* **The problem**: Reproduce the full set of records verbatim.

Dataset records START

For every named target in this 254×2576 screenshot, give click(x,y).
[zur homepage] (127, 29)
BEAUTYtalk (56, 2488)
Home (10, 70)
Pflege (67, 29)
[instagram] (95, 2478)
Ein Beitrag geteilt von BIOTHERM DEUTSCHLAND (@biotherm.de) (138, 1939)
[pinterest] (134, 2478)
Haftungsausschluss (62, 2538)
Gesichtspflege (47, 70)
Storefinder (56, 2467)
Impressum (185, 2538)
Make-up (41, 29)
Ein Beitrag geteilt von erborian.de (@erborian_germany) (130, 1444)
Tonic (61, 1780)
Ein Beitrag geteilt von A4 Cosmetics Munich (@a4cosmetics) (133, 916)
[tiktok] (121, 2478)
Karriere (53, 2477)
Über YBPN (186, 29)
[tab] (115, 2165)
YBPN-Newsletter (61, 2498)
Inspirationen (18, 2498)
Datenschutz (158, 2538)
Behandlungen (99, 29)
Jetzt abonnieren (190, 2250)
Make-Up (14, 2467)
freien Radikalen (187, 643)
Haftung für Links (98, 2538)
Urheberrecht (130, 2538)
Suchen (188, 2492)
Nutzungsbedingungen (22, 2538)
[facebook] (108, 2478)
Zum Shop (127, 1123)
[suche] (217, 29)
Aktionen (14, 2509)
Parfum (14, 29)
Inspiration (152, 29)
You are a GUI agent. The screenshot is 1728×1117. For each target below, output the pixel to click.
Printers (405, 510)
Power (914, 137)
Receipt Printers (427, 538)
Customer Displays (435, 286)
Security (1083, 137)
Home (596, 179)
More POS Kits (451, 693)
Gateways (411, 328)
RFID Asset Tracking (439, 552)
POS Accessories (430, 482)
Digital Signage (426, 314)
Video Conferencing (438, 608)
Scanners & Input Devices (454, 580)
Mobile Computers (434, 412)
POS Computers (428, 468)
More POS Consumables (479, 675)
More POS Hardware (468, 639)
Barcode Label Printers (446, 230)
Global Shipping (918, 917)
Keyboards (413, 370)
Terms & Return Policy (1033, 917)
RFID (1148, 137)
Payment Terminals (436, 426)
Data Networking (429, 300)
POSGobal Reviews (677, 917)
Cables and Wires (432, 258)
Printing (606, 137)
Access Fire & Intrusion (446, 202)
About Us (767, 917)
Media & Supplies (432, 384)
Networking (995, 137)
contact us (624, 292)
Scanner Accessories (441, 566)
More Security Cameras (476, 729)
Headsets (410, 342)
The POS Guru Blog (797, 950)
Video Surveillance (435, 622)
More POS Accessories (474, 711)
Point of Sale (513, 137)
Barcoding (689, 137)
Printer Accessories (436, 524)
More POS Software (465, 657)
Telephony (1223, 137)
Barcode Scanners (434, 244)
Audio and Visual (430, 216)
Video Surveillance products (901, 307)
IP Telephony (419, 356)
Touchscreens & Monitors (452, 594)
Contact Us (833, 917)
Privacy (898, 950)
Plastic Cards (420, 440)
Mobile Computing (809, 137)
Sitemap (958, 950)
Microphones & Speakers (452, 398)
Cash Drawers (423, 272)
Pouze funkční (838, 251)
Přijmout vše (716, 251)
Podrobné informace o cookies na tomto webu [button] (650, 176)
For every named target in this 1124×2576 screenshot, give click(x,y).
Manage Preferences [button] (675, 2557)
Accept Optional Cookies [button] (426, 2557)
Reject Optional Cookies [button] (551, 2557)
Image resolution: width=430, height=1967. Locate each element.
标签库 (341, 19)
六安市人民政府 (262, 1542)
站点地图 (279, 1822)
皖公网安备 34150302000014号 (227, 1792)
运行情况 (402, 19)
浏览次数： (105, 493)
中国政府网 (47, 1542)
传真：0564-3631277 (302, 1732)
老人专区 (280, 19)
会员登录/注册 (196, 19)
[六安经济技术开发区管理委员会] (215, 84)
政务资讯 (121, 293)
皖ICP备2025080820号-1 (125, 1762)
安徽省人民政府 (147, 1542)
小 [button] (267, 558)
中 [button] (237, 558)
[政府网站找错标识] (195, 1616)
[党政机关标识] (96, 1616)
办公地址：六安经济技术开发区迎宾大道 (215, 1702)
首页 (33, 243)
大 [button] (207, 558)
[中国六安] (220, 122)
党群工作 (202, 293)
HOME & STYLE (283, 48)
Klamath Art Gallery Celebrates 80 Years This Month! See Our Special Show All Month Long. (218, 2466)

Dataset records END

* **Task answer**:
For every named target in this 254×2576 screenshot, give click(x,y).
[zur homepage] (127, 29)
BEAUTYtalk (56, 2488)
Home (10, 70)
Pflege (67, 29)
[instagram] (95, 2478)
Ein Beitrag geteilt von BIOTHERM DEUTSCHLAND (@biotherm.de) (138, 1939)
[pinterest] (134, 2478)
Haftungsausschluss (62, 2538)
Gesichtspflege (47, 70)
Storefinder (56, 2467)
Impressum (185, 2538)
Make-up (41, 29)
Ein Beitrag geteilt von erborian.de (@erborian_germany) (130, 1444)
Tonic (61, 1780)
Ein Beitrag geteilt von A4 Cosmetics Munich (@a4cosmetics) (133, 916)
[tiktok] (121, 2478)
Karriere (53, 2477)
Über YBPN (186, 29)
[tab] (115, 2165)
YBPN-Newsletter (61, 2498)
Inspirationen (18, 2498)
Datenschutz (158, 2538)
Behandlungen (99, 29)
Jetzt abonnieren (190, 2250)
Make-Up (14, 2467)
freien Radikalen (187, 643)
Haftung für Links (98, 2538)
Urheberrecht (130, 2538)
Suchen (188, 2492)
Nutzungsbedingungen (22, 2538)
[facebook] (108, 2478)
Zum Shop (127, 1123)
[suche] (217, 29)
Aktionen (14, 2509)
Parfum (14, 29)
Inspiration (152, 29)
You are a GUI agent. The screenshot is 1728×1117. For each target below, output the pixel to click.
Printers (405, 510)
Power (914, 137)
Receipt Printers (427, 538)
Customer Displays (435, 286)
Security (1083, 137)
Home (596, 179)
More POS Kits (451, 693)
Gateways (411, 328)
RFID Asset Tracking (439, 552)
POS Accessories (430, 482)
Digital Signage (426, 314)
Video Conferencing (438, 608)
Scanners & Input Devices (454, 580)
Mobile Computers (434, 412)
POS Computers (428, 468)
More POS Consumables (479, 675)
More POS Hardware (468, 639)
Barcode Label Printers (446, 230)
Global Shipping (918, 917)
Keyboards (413, 370)
Terms & Return Policy (1033, 917)
RFID (1148, 137)
Payment Terminals (436, 426)
Data Networking (429, 300)
POSGobal Reviews (677, 917)
Cables and Wires (432, 258)
Printing (606, 137)
Access Fire & Intrusion (446, 202)
About Us (767, 917)
Media & Supplies (432, 384)
Networking (995, 137)
contact us (624, 292)
Scanner Accessories (441, 566)
More Security Cameras (476, 729)
Headsets (410, 342)
The POS Guru Blog (797, 950)
Video Surveillance (435, 622)
More POS Accessories (474, 711)
Point of Sale (513, 137)
Barcoding (689, 137)
Printer Accessories (436, 524)
More POS Software (465, 657)
Telephony (1223, 137)
Barcode Scanners (434, 244)
Audio and Visual (430, 216)
Video Surveillance products (901, 307)
IP Telephony (419, 356)
Touchscreens & Monitors (452, 594)
Contact Us (833, 917)
Privacy (898, 950)
Plastic Cards (420, 440)
Mobile Computing (809, 137)
Sitemap (958, 950)
Microphones & Speakers (452, 398)
Cash Drawers (423, 272)
Pouze funkční (838, 251)
Přijmout vše (716, 251)
Podrobné informace o cookies na tomto webu [button] (650, 176)
For every named target in this 1124×2576 screenshot, give click(x,y).
Manage Preferences [button] (675, 2557)
Accept Optional Cookies [button] (426, 2557)
Reject Optional Cookies [button] (551, 2557)
Image resolution: width=430, height=1967. Locate each element.
标签库 (341, 19)
六安市人民政府 (262, 1542)
站点地图 (279, 1822)
皖公网安备 34150302000014号 (227, 1792)
运行情况 (402, 19)
浏览次数： (105, 493)
中国政府网 (47, 1542)
传真：0564-3631277 (302, 1732)
老人专区 (280, 19)
会员登录/注册 (196, 19)
[六安经济技术开发区管理委员会] (215, 84)
政务资讯 (121, 293)
皖ICP备2025080820号-1 (125, 1762)
安徽省人民政府 (147, 1542)
小 [button] (267, 558)
中 [button] (237, 558)
[政府网站找错标识] (195, 1616)
[党政机关标识] (96, 1616)
办公地址：六安经济技术开发区迎宾大道 (215, 1702)
首页 (33, 243)
大 [button] (207, 558)
[中国六安] (220, 122)
党群工作 (202, 293)
HOME & STYLE (283, 48)
Klamath Art Gallery Celebrates 80 Years This Month! See Our Special Show All Month Long. (218, 2466)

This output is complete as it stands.